# Stored items
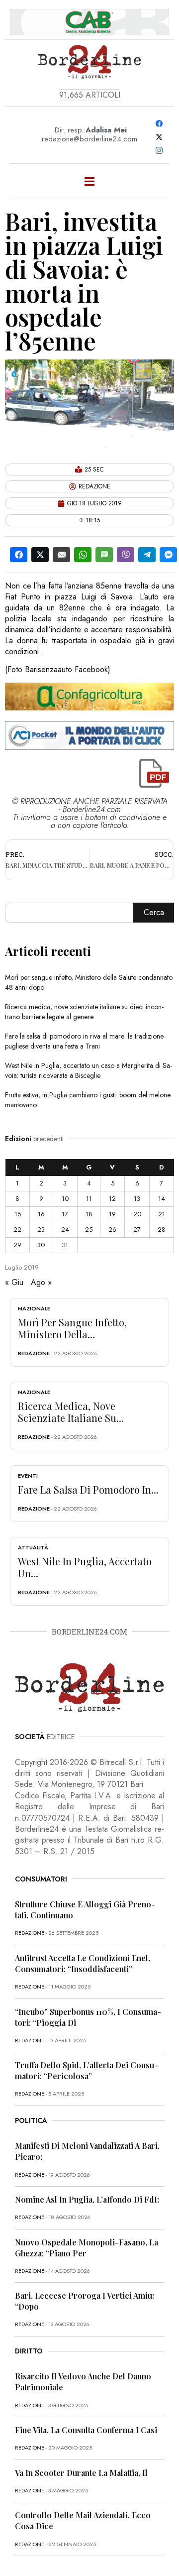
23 (41, 1229)
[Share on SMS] (104, 554)
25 (88, 1229)
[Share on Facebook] (18, 554)
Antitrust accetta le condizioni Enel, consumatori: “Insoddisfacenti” (82, 1963)
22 (17, 1229)
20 (137, 1214)
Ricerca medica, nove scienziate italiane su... (71, 1411)
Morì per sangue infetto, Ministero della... (72, 1328)
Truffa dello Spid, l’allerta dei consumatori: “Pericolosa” (86, 2070)
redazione (34, 1353)
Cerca (154, 912)
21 (161, 1214)
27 (137, 1229)
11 (89, 1198)
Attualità (33, 1547)
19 (112, 1214)
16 (41, 1214)
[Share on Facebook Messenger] (168, 554)
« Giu (14, 1282)
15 (17, 1214)
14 (161, 1198)
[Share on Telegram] (147, 554)
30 (41, 1245)
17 (65, 1214)
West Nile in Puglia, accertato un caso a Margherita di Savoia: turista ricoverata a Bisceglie (88, 1070)
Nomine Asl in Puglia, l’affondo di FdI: (87, 2199)
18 (89, 1214)
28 (162, 1229)
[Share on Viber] (125, 554)
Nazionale (34, 1308)
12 (112, 1198)
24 (65, 1229)
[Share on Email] (61, 554)
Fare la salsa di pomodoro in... (88, 1489)
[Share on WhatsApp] (82, 554)
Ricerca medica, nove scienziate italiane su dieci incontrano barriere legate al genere (84, 1012)
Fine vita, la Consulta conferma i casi (86, 2430)
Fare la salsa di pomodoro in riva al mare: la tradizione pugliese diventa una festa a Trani (84, 1041)
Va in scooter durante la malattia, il (81, 2472)
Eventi (28, 1476)
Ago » (41, 1282)
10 (65, 1198)
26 (112, 1229)
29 (17, 1245)
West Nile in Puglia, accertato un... (85, 1567)
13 (137, 1198)
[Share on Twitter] (40, 554)
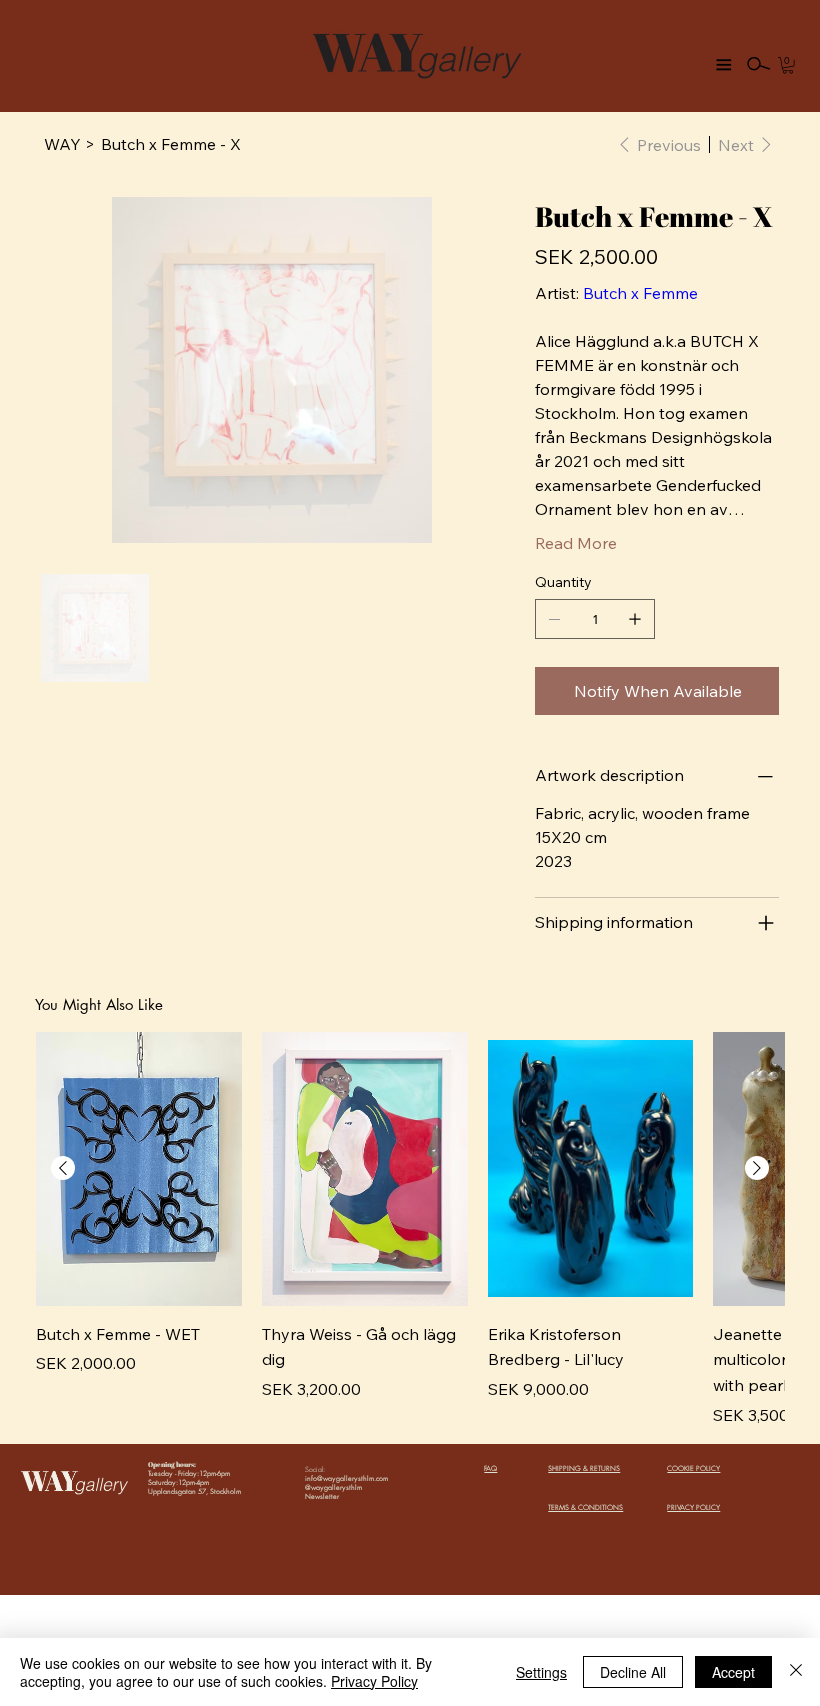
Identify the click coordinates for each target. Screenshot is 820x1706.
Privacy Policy (374, 1681)
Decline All (633, 1672)
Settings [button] (541, 1672)
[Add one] (635, 619)
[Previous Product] (63, 1168)
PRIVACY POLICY (693, 1507)
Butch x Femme (640, 293)
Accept (733, 1672)
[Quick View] (139, 1169)
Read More (576, 543)
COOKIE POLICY (693, 1468)
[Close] (796, 1672)
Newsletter (322, 1496)
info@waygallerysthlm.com (346, 1478)
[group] (409, 1229)
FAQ (490, 1468)
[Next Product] (757, 1168)
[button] (788, 65)
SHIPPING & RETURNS (584, 1468)
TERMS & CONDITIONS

# EXERCISE DETAILS
Repeat the data above exactly, images excluded.

# TASK ANSWER
23 (41, 1229)
[Share on SMS] (104, 554)
25 (88, 1229)
[Share on Facebook] (18, 554)
Antitrust accetta le condizioni Enel, consumatori: “Insoddisfacenti” (82, 1963)
22 (17, 1229)
20 (137, 1214)
Ricerca medica, nove scienziate italiane su... (71, 1411)
Morì per sangue infetto, Ministero della... (72, 1328)
Truffa dello Spid, l’allerta dei consumatori: “Pericolosa” (86, 2070)
redazione (34, 1353)
Cerca (154, 912)
21 (161, 1214)
27 (137, 1229)
11 (89, 1198)
Attualità (33, 1547)
19 (112, 1214)
16 (41, 1214)
[Share on Facebook Messenger] (168, 554)
« Giu (14, 1282)
15 (17, 1214)
14 (161, 1198)
[Share on Telegram] (147, 554)
30 (41, 1245)
17 (65, 1214)
West Nile in Puglia, accertato un caso a Margherita di Savoia: turista ricoverata a Bisceglie (88, 1070)
Nomine Asl in Puglia, l’affondo di FdI: (87, 2199)
18 (89, 1214)
28 (162, 1229)
[Share on Viber] (125, 554)
Nazionale (34, 1308)
12 (112, 1198)
24 (65, 1229)
[Share on Email] (61, 554)
Fare la salsa di pomodoro in... (88, 1489)
[Share on WhatsApp] (82, 554)
Ricerca medica, nove scienziate italiane su dieci incontrano barriere legate al genere (84, 1012)
Fine vita, la Consulta conferma i casi (86, 2430)
Fare la salsa di pomodoro in riva al mare: la tradizione pugliese diventa una festa a Trani (84, 1041)
Va in scooter durante la malattia, il (81, 2472)
Eventi (28, 1476)
Ago » (41, 1282)
10 (65, 1198)
26 (112, 1229)
29 (17, 1245)
West Nile in Puglia, accertato un... (85, 1567)
13 (137, 1198)
[Share on Twitter] (40, 554)
Identify the click coordinates for each target. Screenshot is 820x1706.
Privacy Policy (374, 1681)
Decline All (633, 1672)
Settings [button] (541, 1672)
[Add one] (635, 619)
[Previous Product] (63, 1168)
PRIVACY POLICY (693, 1507)
Butch x Femme (640, 293)
Accept (733, 1672)
[Quick View] (139, 1169)
Read More (576, 543)
COOKIE POLICY (693, 1468)
[Close] (796, 1672)
Newsletter (322, 1496)
info@waygallerysthlm.com (346, 1478)
[group] (409, 1229)
FAQ (490, 1468)
[Next Product] (757, 1168)
[button] (788, 65)
SHIPPING & RETURNS (584, 1468)
TERMS & CONDITIONS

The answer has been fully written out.